> **Records for the task**
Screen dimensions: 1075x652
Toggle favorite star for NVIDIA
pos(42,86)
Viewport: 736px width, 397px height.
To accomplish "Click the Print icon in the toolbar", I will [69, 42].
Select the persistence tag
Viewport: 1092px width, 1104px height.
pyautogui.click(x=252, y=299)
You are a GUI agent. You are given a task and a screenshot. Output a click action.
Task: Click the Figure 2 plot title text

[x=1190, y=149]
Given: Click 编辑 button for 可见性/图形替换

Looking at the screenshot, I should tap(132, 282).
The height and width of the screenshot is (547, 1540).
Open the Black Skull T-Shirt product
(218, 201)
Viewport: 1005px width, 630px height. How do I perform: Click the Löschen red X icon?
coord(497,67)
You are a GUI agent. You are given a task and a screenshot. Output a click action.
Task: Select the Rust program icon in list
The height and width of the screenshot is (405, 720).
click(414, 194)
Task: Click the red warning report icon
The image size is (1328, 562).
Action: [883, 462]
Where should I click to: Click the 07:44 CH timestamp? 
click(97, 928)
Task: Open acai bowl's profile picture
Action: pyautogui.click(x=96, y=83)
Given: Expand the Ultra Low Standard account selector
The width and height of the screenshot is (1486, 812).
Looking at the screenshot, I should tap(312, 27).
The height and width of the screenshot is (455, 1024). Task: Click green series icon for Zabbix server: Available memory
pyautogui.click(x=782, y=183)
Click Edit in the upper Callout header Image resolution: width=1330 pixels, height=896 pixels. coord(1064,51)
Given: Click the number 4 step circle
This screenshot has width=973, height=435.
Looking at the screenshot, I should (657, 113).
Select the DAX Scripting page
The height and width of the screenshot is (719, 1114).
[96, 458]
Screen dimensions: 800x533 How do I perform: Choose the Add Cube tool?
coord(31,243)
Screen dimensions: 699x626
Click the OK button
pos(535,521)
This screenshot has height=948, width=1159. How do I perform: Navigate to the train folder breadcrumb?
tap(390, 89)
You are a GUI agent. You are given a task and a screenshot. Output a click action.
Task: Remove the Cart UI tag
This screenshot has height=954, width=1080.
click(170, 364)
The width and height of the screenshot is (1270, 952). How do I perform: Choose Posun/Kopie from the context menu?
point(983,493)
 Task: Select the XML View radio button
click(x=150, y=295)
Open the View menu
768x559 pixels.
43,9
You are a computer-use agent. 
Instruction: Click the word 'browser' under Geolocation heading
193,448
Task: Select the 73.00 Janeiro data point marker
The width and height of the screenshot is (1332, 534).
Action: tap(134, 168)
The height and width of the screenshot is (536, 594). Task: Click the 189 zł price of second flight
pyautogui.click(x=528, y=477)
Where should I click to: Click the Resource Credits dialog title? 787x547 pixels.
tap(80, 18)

> **Exercise description**
For this task, print the records again exactly as they appear.

> **Exercise response**
Screen dimensions: 1075x652
Toggle favorite star for NVIDIA
pos(42,86)
Viewport: 736px width, 397px height.
To accomplish "Click the Print icon in the toolbar", I will [69, 42].
Select the persistence tag
Viewport: 1092px width, 1104px height.
pyautogui.click(x=252, y=299)
You are a GUI agent. You are given a task and a screenshot. Output a click action.
Task: Click the Figure 2 plot title text

[x=1190, y=149]
Given: Click 编辑 button for 可见性/图形替换

Looking at the screenshot, I should tap(132, 282).
The height and width of the screenshot is (547, 1540).
Open the Black Skull T-Shirt product
(218, 201)
Viewport: 1005px width, 630px height. How do I perform: Click the Löschen red X icon?
coord(497,67)
You are a GUI agent. You are given a task and a screenshot. Output a click action.
Task: Select the Rust program icon in list
The height and width of the screenshot is (405, 720).
click(414, 194)
Task: Click the red warning report icon
The image size is (1328, 562).
Action: [883, 462]
Where should I click to: Click the 07:44 CH timestamp? 
click(97, 928)
Task: Open acai bowl's profile picture
Action: pyautogui.click(x=96, y=83)
Given: Expand the Ultra Low Standard account selector
The width and height of the screenshot is (1486, 812).
Looking at the screenshot, I should tap(312, 27).
The height and width of the screenshot is (455, 1024). Task: Click green series icon for Zabbix server: Available memory
pyautogui.click(x=782, y=183)
Click Edit in the upper Callout header Image resolution: width=1330 pixels, height=896 pixels. coord(1064,51)
Given: Click the number 4 step circle
This screenshot has width=973, height=435.
Looking at the screenshot, I should (657, 113).
Select the DAX Scripting page
The height and width of the screenshot is (719, 1114).
[96, 458]
Screen dimensions: 800x533 How do I perform: Choose the Add Cube tool?
coord(31,243)
Screen dimensions: 699x626
Click the OK button
pos(535,521)
This screenshot has height=948, width=1159. How do I perform: Navigate to the train folder breadcrumb?
tap(390, 89)
You are a GUI agent. You are given a task and a screenshot. Output a click action.
Task: Remove the Cart UI tag
This screenshot has height=954, width=1080.
click(170, 364)
The width and height of the screenshot is (1270, 952). How do I perform: Choose Posun/Kopie from the context menu?
point(983,493)
 Task: Select the XML View radio button
click(x=150, y=295)
Open the View menu
768x559 pixels.
43,9
You are a computer-use agent. 
Instruction: Click the word 'browser' under Geolocation heading
193,448
Task: Select the 73.00 Janeiro data point marker
The width and height of the screenshot is (1332, 534).
Action: tap(134, 168)
The height and width of the screenshot is (536, 594). Task: Click the 189 zł price of second flight
pyautogui.click(x=528, y=477)
Where should I click to: Click the Resource Credits dialog title? 787x547 pixels.
tap(80, 18)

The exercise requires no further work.